Le lundi 1er juillet 2019, la mise en place de l’éthylotest anti-démarrage (EAD) a eu lieu dans l’Orne, accompagnée d’Emmanuel Barbe, délégué interministériel à la Sécurité Routière. 


Inquiets des chiffres effrayants de la Sécurité Routière, les autorités de Côtes-d’Armor cherchent des solutions : l’installation d’un éthylotest anti-démarrage dans les véhicules. Elle est proposée par la préfecture pour remplacer la suspension administrative du permis de conduire après un contrôle du taux d’alcool positif. 



Ce dispositif a été installé dans 7 départements en début d’année 2019 et a pour vocation de s’étendre sur tout le territoire français afin de lutter contre l’alcool au volant qui, rappelons-le, est la 2ème cause d’accidents mortels. 



Installation d’un éthylotest anti-démarrage ou retrait de permis ? 


Entrée en vigueur le 1er janvier 2019, une nouvelle mesure a été prise par le Gouvernement afin de lutter contre les accidents de la route liés à l‘emprise d’alcool.

Les préfets sont en mesure d’imposer à un conducteur, dont le taux d’alcoolémie est compris entre 0.5g/l et 1.8g/l, d’installer un EAD pendant 6 mois maximum dans son véhicule, afin d’éviter le retrait de permis immédiat. Il passera devant un tribunal plus tard, l'avantage étant de pouvoir conserver son permis jusqu'au jugement. 

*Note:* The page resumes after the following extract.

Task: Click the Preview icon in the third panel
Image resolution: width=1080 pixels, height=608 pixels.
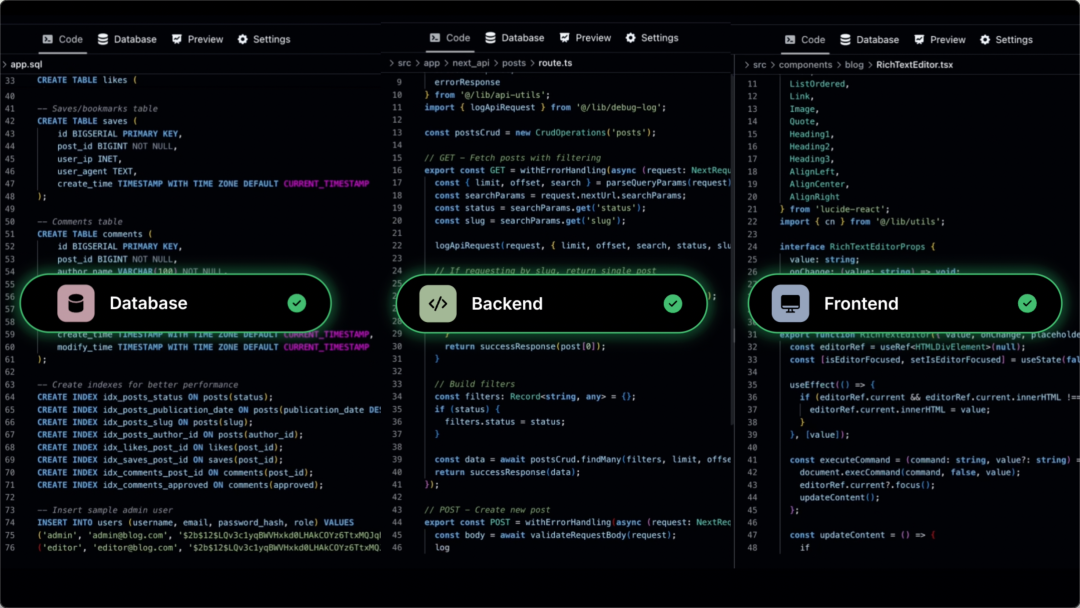Action: [920, 41]
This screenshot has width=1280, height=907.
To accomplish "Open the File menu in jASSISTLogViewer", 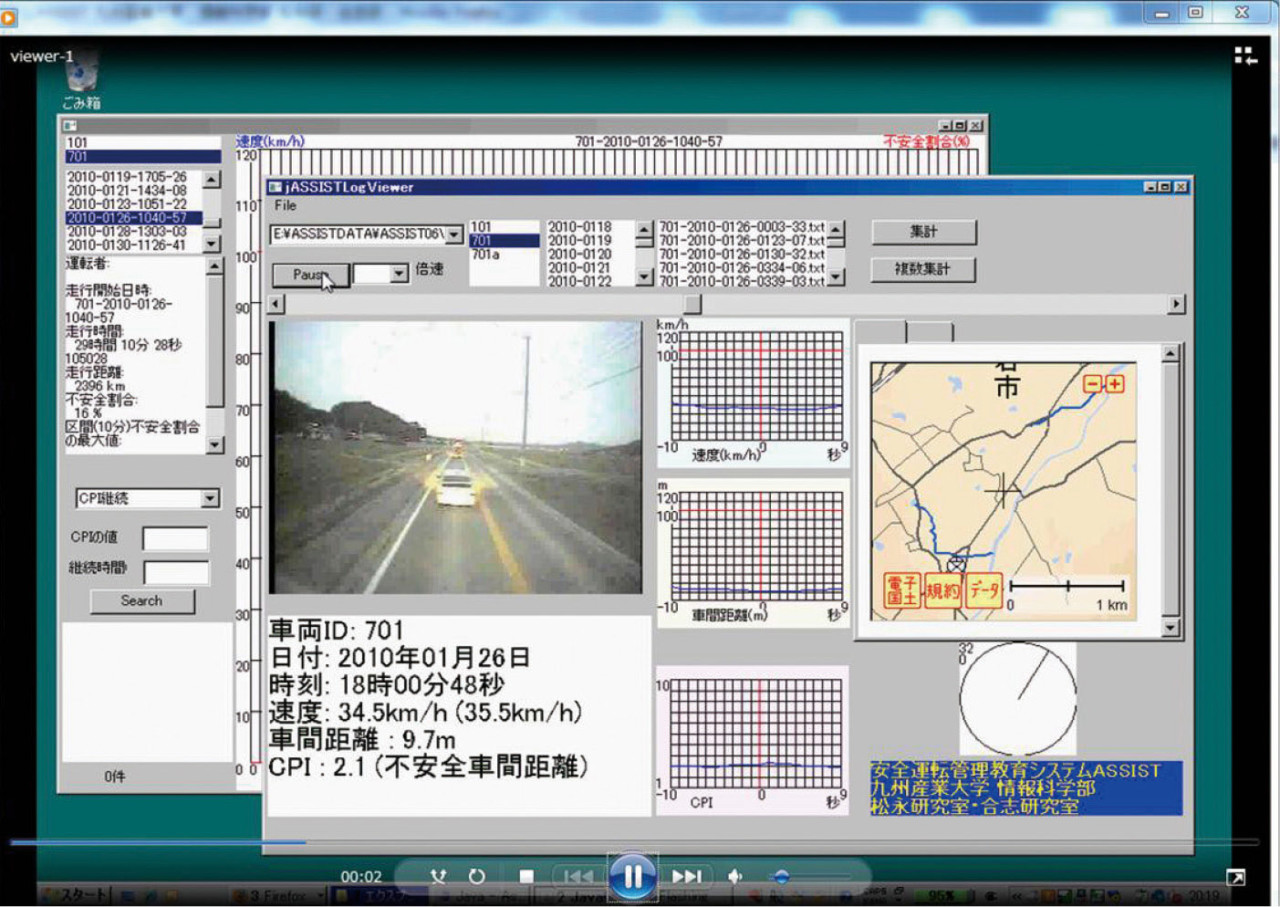I will (286, 205).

Le mot du ministère interministériel à la Sécurité Routière, Emmanuel Barbe


Emmanuel Barbe explique que cette mesure permet de lutter efficacement contre la récidive et permet d’éviter que les gens ne se désocialisent en perdant leur permis. 

De plus, un conducteur se voyant contraint d’installer un EAD prendra l’habitude de ne pas consommer d’alcool lorsqu’il prend sa voiture, et aura ainsi les bons réflexes.